Il Trionfo della Morte, Bartolo di Fredi
Sony Cybershot, 8 mei 2002
Mijn favoriete fresco uit de San Francesco-kerk in Lucignano. In een tijd dat de pest op de loer lag en het leven om de dood draaide schilderde Bartolo di Fredi rond 1360 de Triomf van de Dood. Is het alleen een waarschuwende verwijzing naar het onheil en de epidemieen van zijn tijd? Of grijpt hij verder terug, op de heidense wilde jacht, waarin Wodan met zijn legioen van gesneuvelde krijgers de wereld onveilig maakte in de dagen durende schemering van de tijd rond de midwinterzonnewende?
Ook in de middeleeuwen was het motief van de duistere spookkrijgers te paard, die in de donkere dagen voor kerst moordend en plunderend rondtrokken niet onbekend. De kerstman en sinterklaas worden wel gezien als afgietsels van de heidense oppergod, en onze kerst- en sinterklaascadeautjes zouden een verwaterde herinnering zijn aan de offerandes die werden gebracht om onheil af te wenden en het licht te laten terugkeren.
In de 14e eeuw, met verwoestende oorlogen en pestepidemieen als onderdeel van het dagelijks bestaan, heeft die folkloristisch lading de wilde jacht nog niet onschadelijk gemaakt. Onheil is niet seizoensgebonden, en kan vele vormen aannemen. Niks kale bomen en schemering die haast ongemerkt overgaat in duisternis: het hele jaar door, en zonder aanzien des persoons, jaagt de dood op de nietsvermoedende mens, ook als die genoeglijk keuvelend van het dagelijks leven geniet.
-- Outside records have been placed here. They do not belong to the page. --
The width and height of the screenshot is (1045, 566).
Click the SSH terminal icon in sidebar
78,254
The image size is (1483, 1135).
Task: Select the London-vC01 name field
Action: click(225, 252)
Zo neemt het onheil telkens andere vormen aan. Van duistere ruiters naar triomferende jager – of nog verder weg, naar het bolletje met tientallen uitsteeksels dat nu de media domineert. Wat voor verklaring zullen de iconografen ervoor hebben, als ze over 500 jaar stuiten op de beelden van de microscopische zeemijnen die nu telkens en overal in ons blikveld opduiken? Zullen ze die nog herkennen als een virus, dat allang is uitgeroeid, maar voor de primitieve mens uit de eentwintigste eeuw een dagelijkse confrontatie was met de betrekkelijkheid van een veilig bestaan?